Le mascherine non entrano nelle abitudini di molte persone

È un gesto di responsabilità civica: se tutti indossiamo la mascherina, il virus circola di meno e ci si ammala di meno.

Da una recente ricerca condotta dagli scienziati di quattro università texane e californiane, e pubblicata dal National Academy of Sciences, risulta  che indossare le mascherine nei luoghi pubblici è il più efficace metodo per bloccare il contagio tra persone, e che, assieme al distanziamento fisico, all’isolamento e al tracciamento dei contatti, rappresenta il metodo migliore per arginarea pandemia da coronavirus, in attesa del vaccino.

A differenza del distanziamento fisico, le mascherine offrono una forma di protezione anche contro la diffusione del virus le gocce più piccole che emettiamo tossendo o parlando, e che possono rimanere sospese nell’aria anche diverse ore negli ambienti chiusi.

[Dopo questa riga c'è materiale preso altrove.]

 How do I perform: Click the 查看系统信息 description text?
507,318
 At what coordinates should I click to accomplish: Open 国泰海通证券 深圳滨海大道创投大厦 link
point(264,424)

La rivista Lancet ha pubblicato un’analisi di oltre 170 studi, concludendo che le mascherine possono produrre un’ampia riduzione del rischio di infezione,  anche perchè gli asintomatici rappresentano una parte importante degli infetti, e  possono essere contagiosi.

Sono efficaci anche le forme più artigianali di protezione facciali, in cotone, feltro, tessuto non tessuto, nei luoghi chiusi e affollati, anche se non come le mascherine chirurgiche e  quelle con filtri medici.
L’utilità delle mascherine nei luoghi aperti e dove è possibile mantenere il distanziamento fisico di un metro e mezzo, è giudicata dagli esperti, bassa o nulla.

Uno studio della Middlesex University London, e del Mathematical Sciences Research Institute di Berkeley, scopre che sono di più gli uomini, rispetto alle donne, a ritenerle  un segno di debolezza.